→ WHAT TO WORK ON: There are pictures in the records below; leave them out and set down exactly the lines from the one holding "This screenshot has width=1200, height=383." through the one holding "Click Vložit rozložení icon in ribbon".

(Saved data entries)
+++++
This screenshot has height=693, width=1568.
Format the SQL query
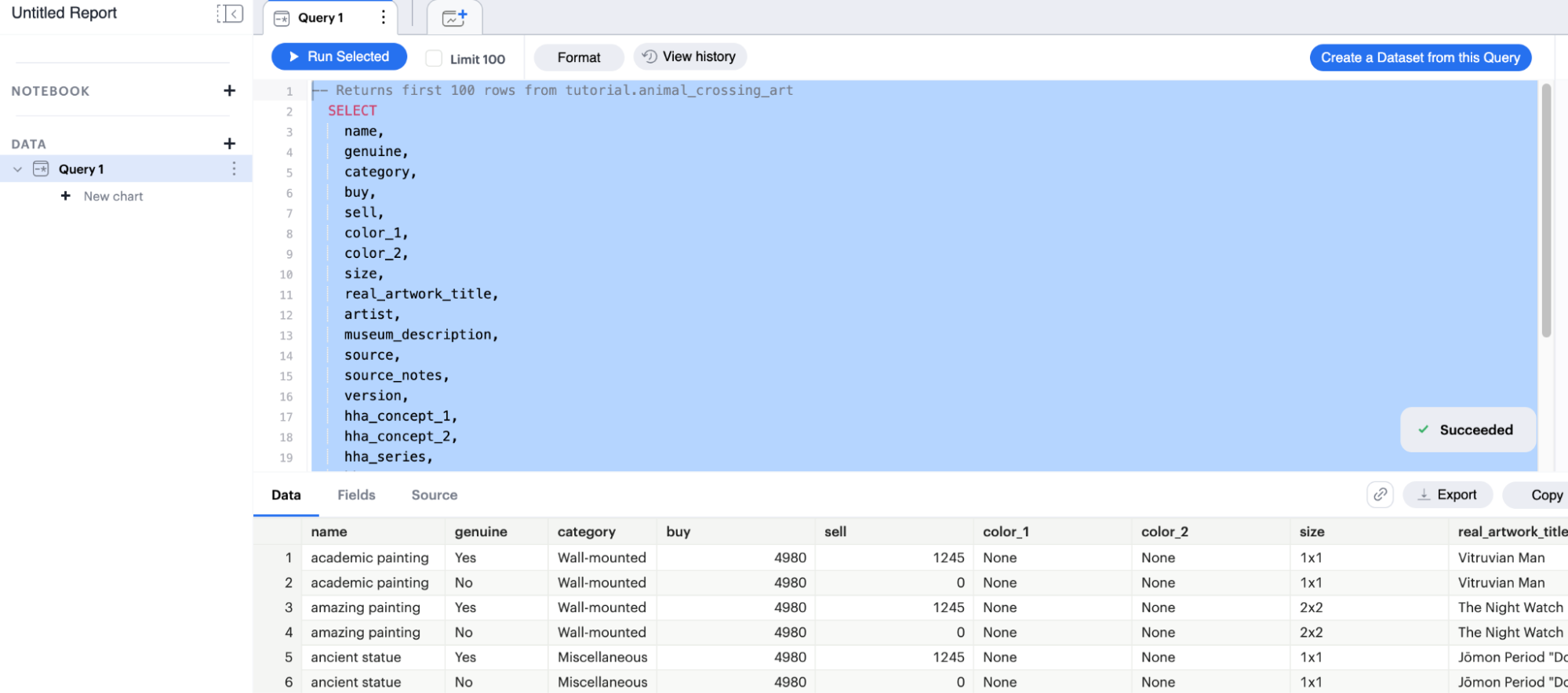click(x=578, y=57)
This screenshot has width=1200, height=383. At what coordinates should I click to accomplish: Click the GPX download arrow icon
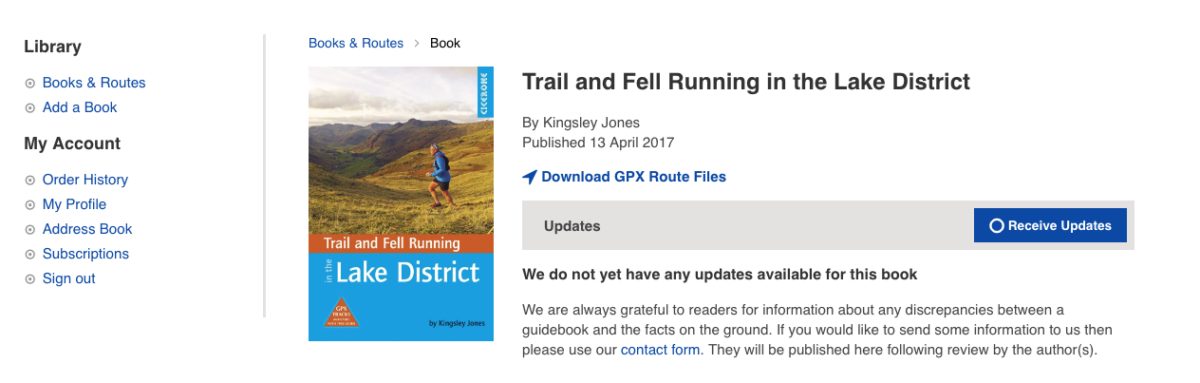530,177
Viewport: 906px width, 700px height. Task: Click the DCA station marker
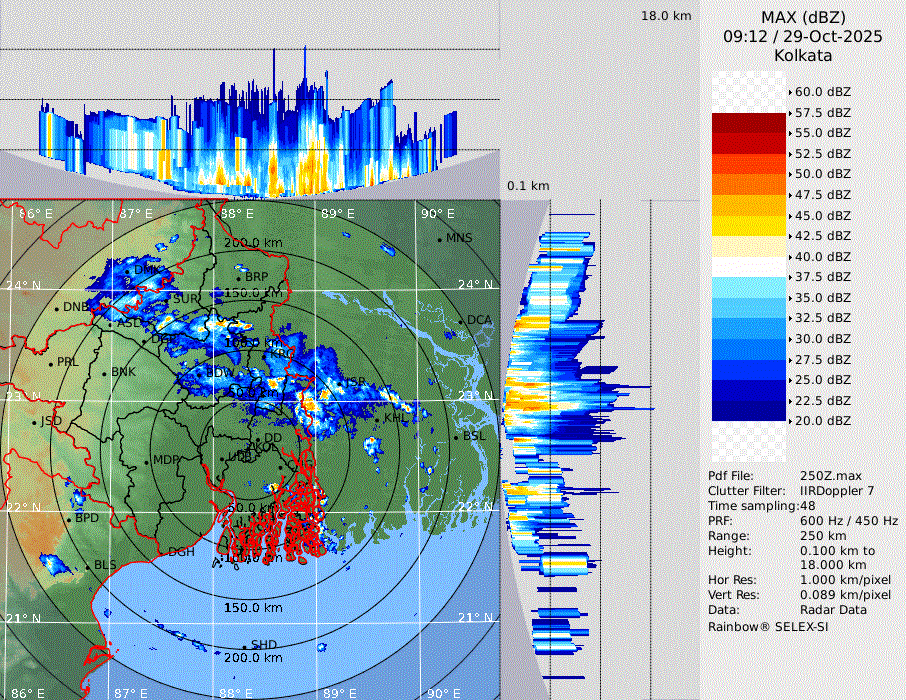[462, 321]
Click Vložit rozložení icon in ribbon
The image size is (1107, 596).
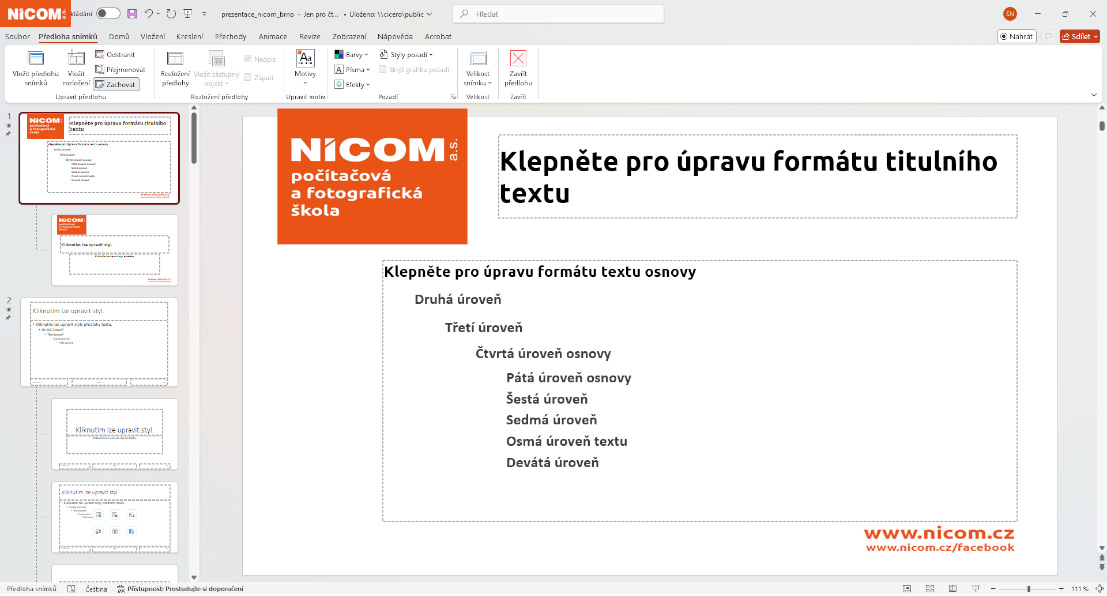click(x=76, y=59)
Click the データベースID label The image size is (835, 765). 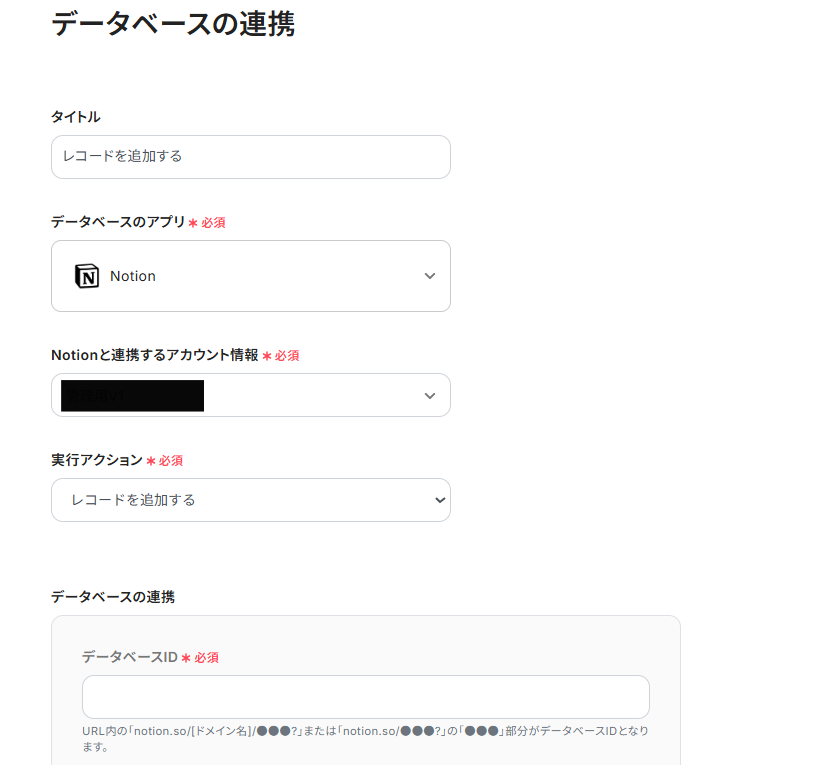(x=129, y=657)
+++++
→ RESPONSE BOX:
This screenshot has width=1200, height=383. At what coordinates should I click to accomplish: Click the GPX download arrow icon
530,177
Viewport: 906px width, 700px height. Task: Click the DCA station marker
[462, 321]
Click Vložit rozložení icon in ribbon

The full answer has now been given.